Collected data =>
──────────
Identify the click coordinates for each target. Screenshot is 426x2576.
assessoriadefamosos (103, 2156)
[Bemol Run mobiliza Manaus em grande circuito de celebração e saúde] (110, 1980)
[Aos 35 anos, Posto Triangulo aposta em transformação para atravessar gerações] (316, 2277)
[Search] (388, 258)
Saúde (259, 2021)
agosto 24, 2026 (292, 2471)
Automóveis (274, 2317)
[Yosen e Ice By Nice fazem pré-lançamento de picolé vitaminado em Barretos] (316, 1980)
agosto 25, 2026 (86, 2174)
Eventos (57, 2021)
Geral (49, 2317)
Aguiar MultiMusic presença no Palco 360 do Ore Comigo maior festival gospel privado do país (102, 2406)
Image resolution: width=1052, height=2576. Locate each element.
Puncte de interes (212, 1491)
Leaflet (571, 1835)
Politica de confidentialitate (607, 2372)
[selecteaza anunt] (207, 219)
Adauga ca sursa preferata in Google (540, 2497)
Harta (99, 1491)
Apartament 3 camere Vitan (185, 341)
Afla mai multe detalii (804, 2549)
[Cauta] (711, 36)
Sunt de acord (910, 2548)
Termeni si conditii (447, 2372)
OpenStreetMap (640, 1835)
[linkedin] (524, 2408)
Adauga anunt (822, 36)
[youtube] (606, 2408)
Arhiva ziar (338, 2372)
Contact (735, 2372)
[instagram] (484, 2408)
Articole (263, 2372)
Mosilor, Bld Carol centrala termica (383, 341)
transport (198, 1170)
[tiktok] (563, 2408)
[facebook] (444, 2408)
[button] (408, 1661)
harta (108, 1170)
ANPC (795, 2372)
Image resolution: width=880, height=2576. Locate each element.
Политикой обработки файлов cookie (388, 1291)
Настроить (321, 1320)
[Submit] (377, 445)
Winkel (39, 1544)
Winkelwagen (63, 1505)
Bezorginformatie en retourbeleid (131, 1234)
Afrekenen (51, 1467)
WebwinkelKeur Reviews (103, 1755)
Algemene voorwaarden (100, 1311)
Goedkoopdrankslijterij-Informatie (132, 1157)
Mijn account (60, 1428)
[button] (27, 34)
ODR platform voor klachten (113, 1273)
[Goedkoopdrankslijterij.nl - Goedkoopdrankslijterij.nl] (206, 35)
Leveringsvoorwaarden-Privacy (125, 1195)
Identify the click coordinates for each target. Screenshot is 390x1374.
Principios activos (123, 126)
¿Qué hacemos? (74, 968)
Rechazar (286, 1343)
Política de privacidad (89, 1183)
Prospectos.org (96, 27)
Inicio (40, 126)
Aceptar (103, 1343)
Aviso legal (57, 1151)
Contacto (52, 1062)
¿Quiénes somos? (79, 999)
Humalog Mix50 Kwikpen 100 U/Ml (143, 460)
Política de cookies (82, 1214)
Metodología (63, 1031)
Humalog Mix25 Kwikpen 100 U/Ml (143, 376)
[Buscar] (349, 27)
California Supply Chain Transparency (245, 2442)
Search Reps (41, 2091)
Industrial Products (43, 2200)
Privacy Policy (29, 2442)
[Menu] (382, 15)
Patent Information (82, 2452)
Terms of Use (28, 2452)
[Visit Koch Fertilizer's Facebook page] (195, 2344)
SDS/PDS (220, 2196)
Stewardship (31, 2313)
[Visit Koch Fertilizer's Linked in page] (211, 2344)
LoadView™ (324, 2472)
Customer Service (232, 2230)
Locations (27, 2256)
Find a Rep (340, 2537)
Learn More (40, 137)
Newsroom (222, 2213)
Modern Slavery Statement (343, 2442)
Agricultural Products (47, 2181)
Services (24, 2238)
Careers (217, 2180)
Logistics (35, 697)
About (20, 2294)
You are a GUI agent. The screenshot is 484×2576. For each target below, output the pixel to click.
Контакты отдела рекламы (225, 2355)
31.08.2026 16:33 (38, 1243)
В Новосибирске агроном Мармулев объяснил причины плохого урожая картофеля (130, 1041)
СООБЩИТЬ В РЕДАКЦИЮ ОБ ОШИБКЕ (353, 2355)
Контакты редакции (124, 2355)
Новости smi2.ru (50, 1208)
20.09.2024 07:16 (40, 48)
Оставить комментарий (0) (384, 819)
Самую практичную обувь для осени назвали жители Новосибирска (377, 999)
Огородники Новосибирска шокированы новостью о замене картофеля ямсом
──────────
WHAT TO WORK ON => Using the data above, restate word for word the lines from its opening line through the line that contains "[Search] (388, 258)", and no more.

RESPONSE =>
Identify the click coordinates for each target. Screenshot is 426x2576.
assessoriadefamosos (103, 2156)
[Bemol Run mobiliza Manaus em grande circuito de celebração e saúde] (110, 1980)
[Aos 35 anos, Posto Triangulo aposta em transformação para atravessar gerações] (316, 2277)
[Search] (388, 258)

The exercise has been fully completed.